Еще он сказал очень примечательно про жару:
«Такая безвыходная, словно Сталин вернулся и это по его приказу».
25 октября 71, понедельник. Читаю Бродского. Читала вслух Фине, и читая «От окраины к центру» – заплакала. Многое мощно и берет за душу, а многое мне не по силам. И как грустно, что К. И., встречаясь, не встретился с ним, и так и не понял, кого он помогал спасать. И какое счастье, что эта книга – есть61.
18 мая 72, четверг. Переделкино. Мерзкий день.
Еще одно дурное известие. Иосифа почти насильно убирают из страны – в срочном порядке.
Лучше ли ему там будет? Или хуже, чем здесь? Сохраннее ли? И как же – родители?

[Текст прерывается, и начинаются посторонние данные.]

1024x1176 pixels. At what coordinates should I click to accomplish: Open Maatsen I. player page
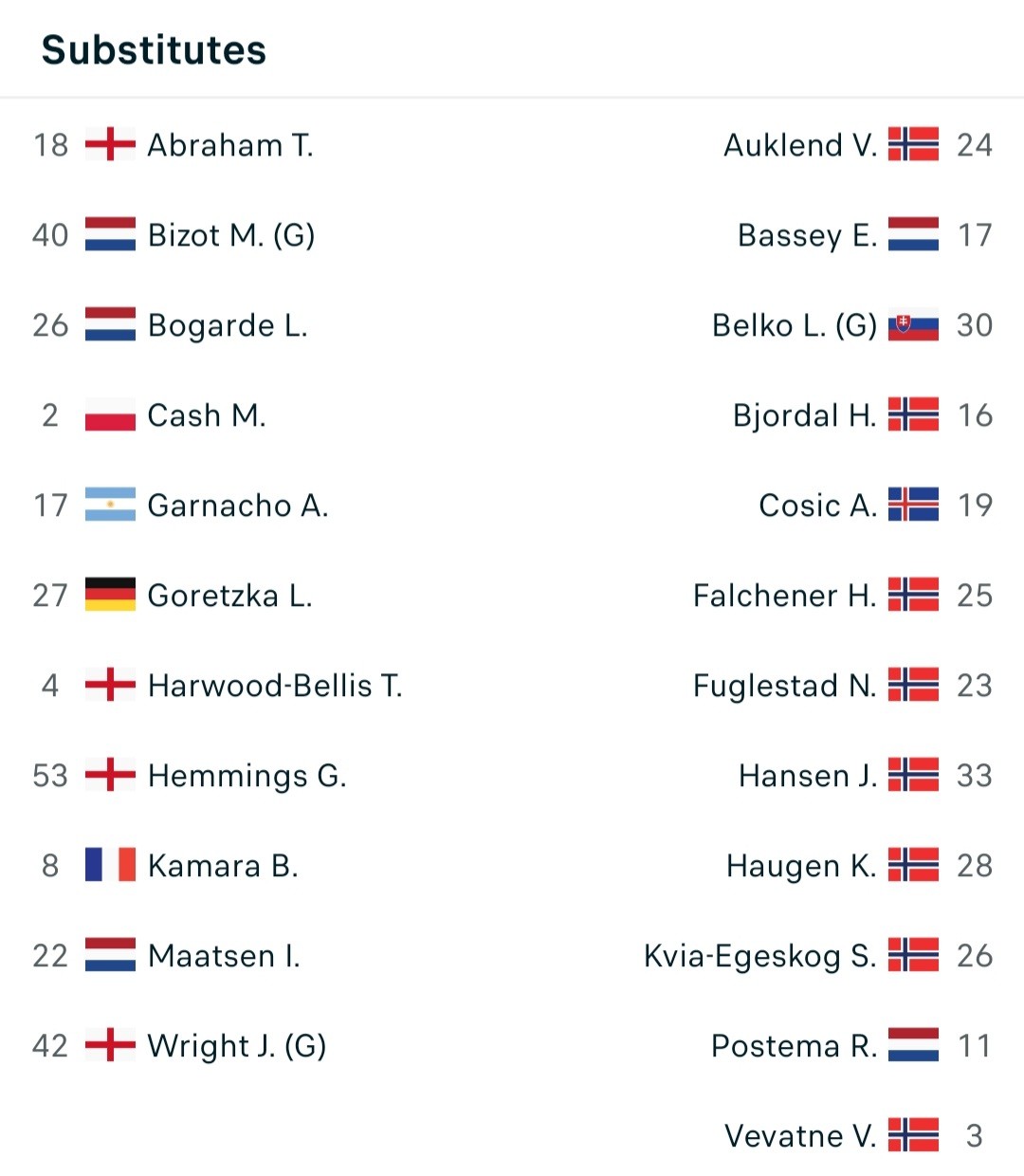[224, 955]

И – Россия. Опять теряет поэта.
31 мая 72, среда. Переделкино. За час до отъезда сюда я простилась с Иосифом.
Навсегда?
Голос по телефону. Тот, из «дела Бродского», из Фридиного мира. Я ему открыла. Похудел; волосы поредели; морщинки у глаз: другой возраст. Одет, как всегда, не по погоде. Я его усадила против себя, дала пепельницу.

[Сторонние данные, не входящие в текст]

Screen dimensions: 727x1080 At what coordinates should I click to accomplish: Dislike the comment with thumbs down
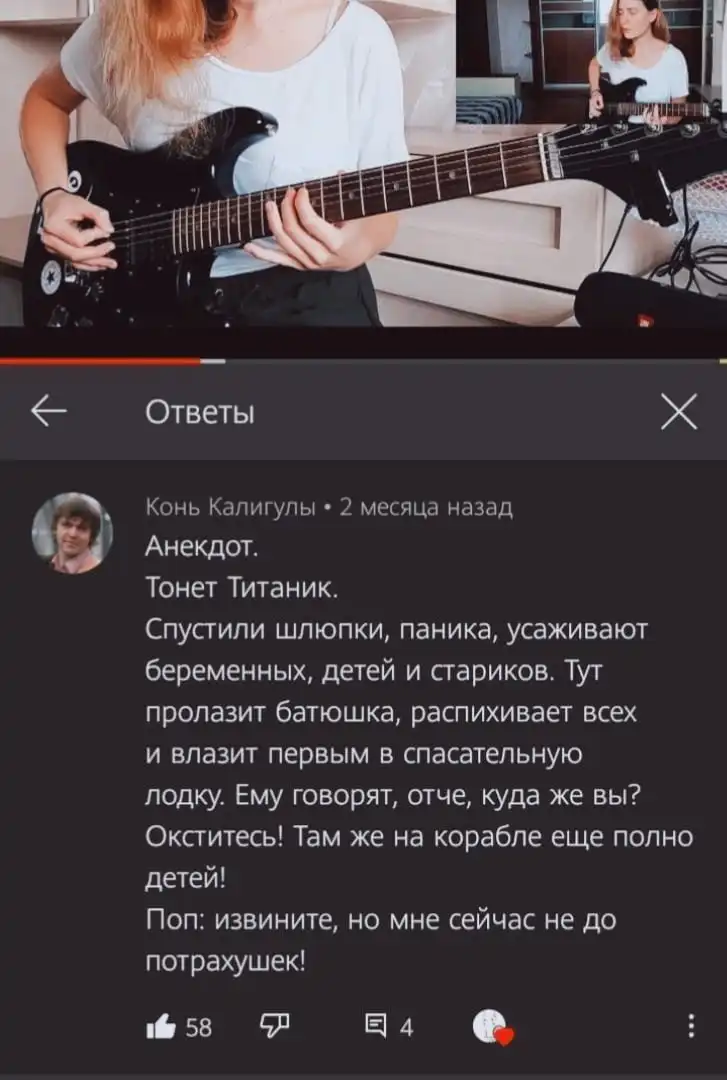click(274, 1026)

И сразу между нами потекло считанное время – время разлуки. Оно особенное – «Мы на учете»62.
– Я вам сделаю маленький подарок.
Надписал книжку (или оттиск?) «От слагаемого, меняющего место»63.
На обороте – его лицо: обиженный древний еврейский мальчик.

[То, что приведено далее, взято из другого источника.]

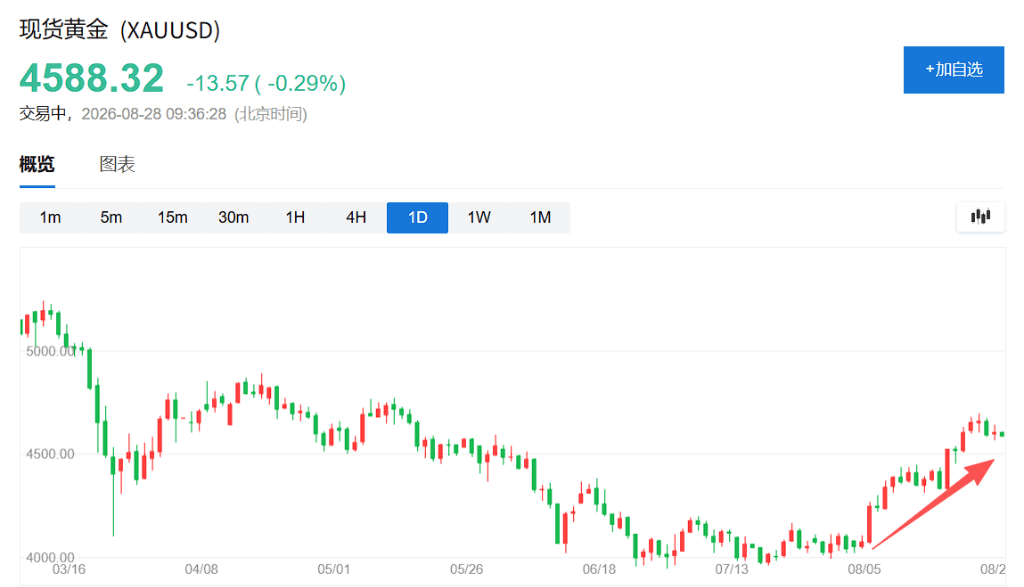The height and width of the screenshot is (587, 1024).
Task: Select the 30m interval
Action: [x=233, y=217]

– Вот и вторая ссылка, – сказала я.
– Да.
– А где в Ленинграде ОВИР? Он оживился.
– На улице Желябова. Идешь дворами. Потом Михайловский сад…
Он говорил об этих местах уже будто с чужбины – о родине. Уже как о дорогом прошлом.
– Я думаю, вы вернетесь, – сказала я.
– Конечно. Через год-полтора.
(О родителях я не заговорила. Нельзя.) – Я здесь ничего не сделал плохого, – сказал он. – Я писал стихи.
– И вообще ничего плохого, – сказала я. – Только хорошее. (Время текло, туда и назад, так, что, кажется, его можно
было потрогать рукой… Фрида!)
Я спросила, у кого он здесь остановился.
– У Мики Голышева64. Знаете?
– Да, знаю: это ваш друг.
– Дело не в том, что мой друг. Это вообще человек № 1. Единственный, кого можно оставить за старшего.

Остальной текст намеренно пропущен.